Trauma



            I.   INTRODUCTION: Trauma remains a major cause of morbidity and mortality in the United States, as well as a major source of patients requiring intensive care unit (ICU) admission. The most recent data from the Centers for Disease Control lists “unintentional injury” as the leading cause of death for patients aged 1 to 44. Suicide and homicide are in the top five causes of death for patients between the ages of 10 and 44. The bulk of the critical care of trauma patients is similar to the care of other critically ill patients, but a few aspects are unique. This chapter will explain the initial evaluation of trauma patients, highlight some aspects of critical care unique to trauma patients, and address the care of specific commonly encountered injuries.


           II.   INITIAL EVALUATION AND PRIMARY SURVEY, THE ABCs: The initial evaluation of the trauma patient begins in the emergency department and should be complete by the time of transfer to the ICU, but the ICU provider should have some familiarity with this evaluation process. This standardized evaluation, promulgated through courses such as the American College of Surgeons’ Advanced Trauma Life Support, is remarkably similar at different institutions. Hemorrhage and respiratory compromise are the most common causes of preventable trauma deaths, and the initial evaluation is aimed at rapid identification of these entities. Clinical evaluation is based on history, physical exam, and portable diagnostic adjuncts such as x-ray or ultrasound, which are immediately available in the trauma bay.

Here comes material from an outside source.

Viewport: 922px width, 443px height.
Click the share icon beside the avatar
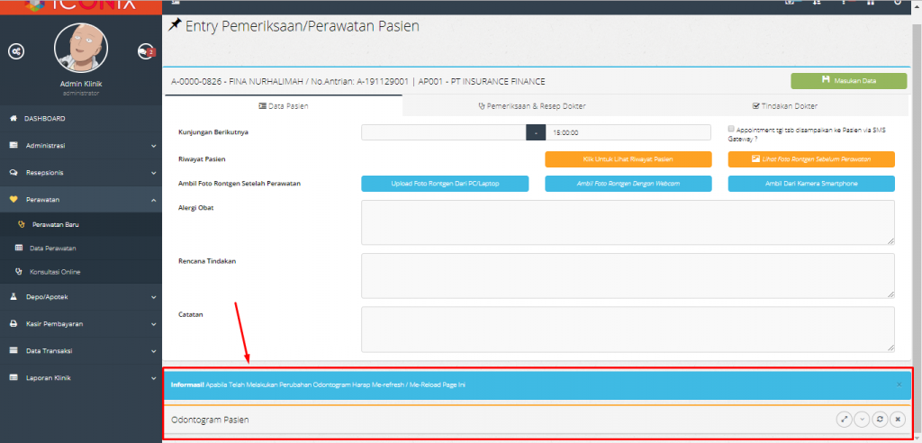click(16, 51)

                   A.   Airway. An awake, talking patient has a stable airway, unless there are other reasons to worry about the durability of that airway (e.g., bleeding, expanding neck hematoma, subcutaneous emphysema). Please see Chapter 4 for an excellent review and details of airway management, including rapid sequence intubation. Specific indications for securing the airway and considerations for managing the airway in trauma patients are described below:


                          1.   Indications for endotracheal intubation


                                 a.   Glasgow Coma Scale (GCS) ≤8.

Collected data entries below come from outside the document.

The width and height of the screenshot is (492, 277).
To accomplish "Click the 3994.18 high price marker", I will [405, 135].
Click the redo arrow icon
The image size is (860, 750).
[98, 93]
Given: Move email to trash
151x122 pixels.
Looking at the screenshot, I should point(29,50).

                                 b.   Respiratory distress with signs of potential impending airway collapse such as stridor or crepitus, expanding neck hematoma, or severe facial injury.


                          2.   Special situations


                                 a.   Head injury—In these cases, it is important to minimize the intracranial hypertension associated with laryngeal stimulation, the hypotension sometimes associated with induction regimens, and hypoxemia, as all of these can worsen outcome in head injury. No specific pharmacologic adjuncts have been proven effective.

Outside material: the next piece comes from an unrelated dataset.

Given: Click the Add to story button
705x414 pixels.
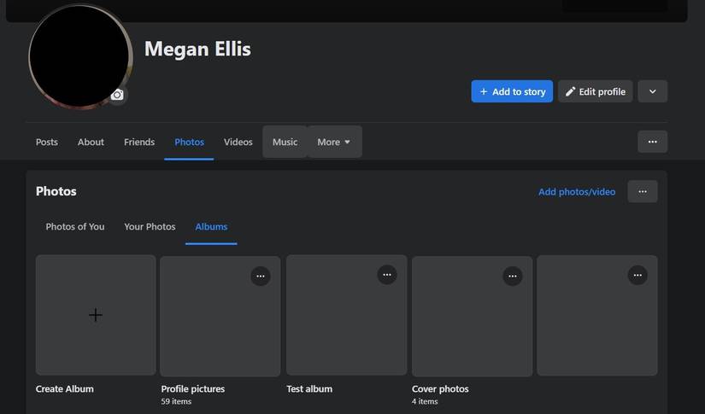Looking at the screenshot, I should [x=512, y=91].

                                 b.   Basilar skull fracture—Nasotracheal intubation should be avoided to prevent inadvertent passage of foreign bodies into the cranial vault.


                                 c.   Suspected laryngotracheal injury—Consider awake fiber-optic intubation in the operating room for awake patients who are controlling their airway. Paralysis and direct laryngoscopy can precipitate an emergency. Whenever possible, surgical assistance should be available in case tracheostomy is required.


                                 d.   Maxillofacial injury—In cases of severe maxillofacial injury, consider early placement of a surgical airway if orotracheal intubation fails.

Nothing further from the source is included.